Meeting my doctor instantly made me feel better.  She is confident and smart, and explained things slowly.  She ordered a mammogram of both breasts, and ultrasounds of my lymph nodes.  Then I did a lot of waiting.  (Those sheet-like robes they give you to wear should be outlawed.)  I was freezing, and hadn’t eaten, and couldn’t even wait with Joel.  After all the info was gathered, she met with me again and diagnosed me with early stage 2 breast cancer.  She told me my prognosis is excellent and explained that even though I have a very aggressive, hormone fed cancer- that today there are drugs that will specifically target the cancer cells, and shrink my tumor.  I will do 6 rounds of chemo, one every three weeks, and then tackle surgery.  I asked her if I would live.  She said, “yes.”  I asked her if I would still get to raise my boys, she said, “yes.”  I felt the light creeping back in.  When she left the room, Joel said, “how do you feel.”  And I said, “I can do this.” There is hope.

I am going to be one ugly bald lady, but I am going to live.  I hear all of your voices.
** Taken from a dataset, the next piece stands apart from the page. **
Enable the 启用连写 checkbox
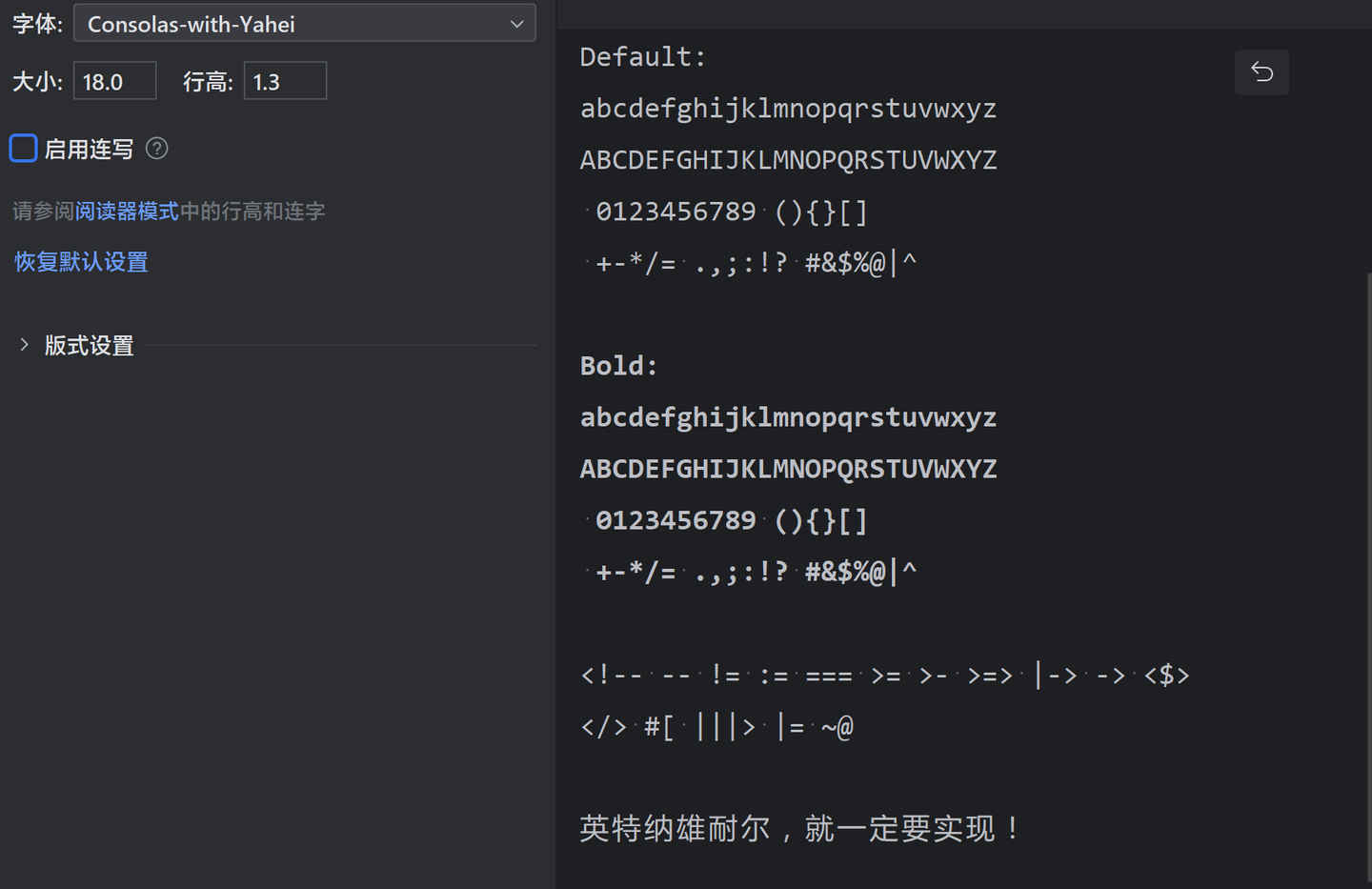The width and height of the screenshot is (1372, 889). click(23, 148)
They lift me up.

I meet with the oncologist tomorrow.  Let the games begin 🙂

I have breast cancer.

I have breast cancer.  It makes it so real to type it.  I have breast cancer.  The same cancer that took Joel’s birth-mom’s life when he was 6 (Alex’s age).  It is terrifying and painful beyond measure.  I am in the early part of diagnosis.  The part where I know that I have cancer, but I don’t know the stage, the prognosis, or the plan.  The part where for the first few moments every morning, I forget, and then I remember.

I’ve always contemplated writing a blog.  I would look into it, and then stop.  I like reading other people’s blogs, but truly wondered why anyone would care what Melissa Fuoss had to say about the world.  I still don’t know the answer to that, but now — I no longer care.  If my story can help one person out there feel less alone, or make one person out there push their doctor to order further tests- then it is worth putting myself out there in the most vulnerable way.

My mind has been wandering to some pretty dark places.  What if the cancer has spread all over my body? What if I die before I get to raise my beautiful boys?  What if they only see me as sick, and not as silly? What if I put my body through hell, and still lose the fight?  It happens to people.  And then I feel angry.  I breastfed both of my boys past the age of one.  I work out, eat organic fruits and vegetables, stay away from high fructose corn syrup, check my cosmetics’ safety on the Environmental Working Group’s webpage, and have never smoked a cigarette in my life.  I also have no genetic history of breast cancer.  What happened? Why did I get it?  I played the game the “right” way, how did I lose?  And that is the ugly truth.  Right now, I feel scared and angry.

Hope.  I know I need to find it.  I know I need to let go of the anger and the fear, and find the hope.  I know that no matter how dark it gets, there is always light.  I even know that I am strong enough to find it.  But if I am being honest, I’m just not there yet.

Love.  I feel the love.  It is surrounds me every second of every day.  The past five days have already brought me more love than some people probably experience in a lifetime.  I have received countless positive texts and voice-mails.  And I have already been blessed with flowers, soup, chocolate, cards, and company.  I am so loved, and so lucky.  I have everything I need to fight this- including my amazing husband who promises to hold my hand through it all.

On Tuesday I have an appointment at Siteman Cancer Center.  Hopefully, after another round of tests, I will have a plan- a map for this journey.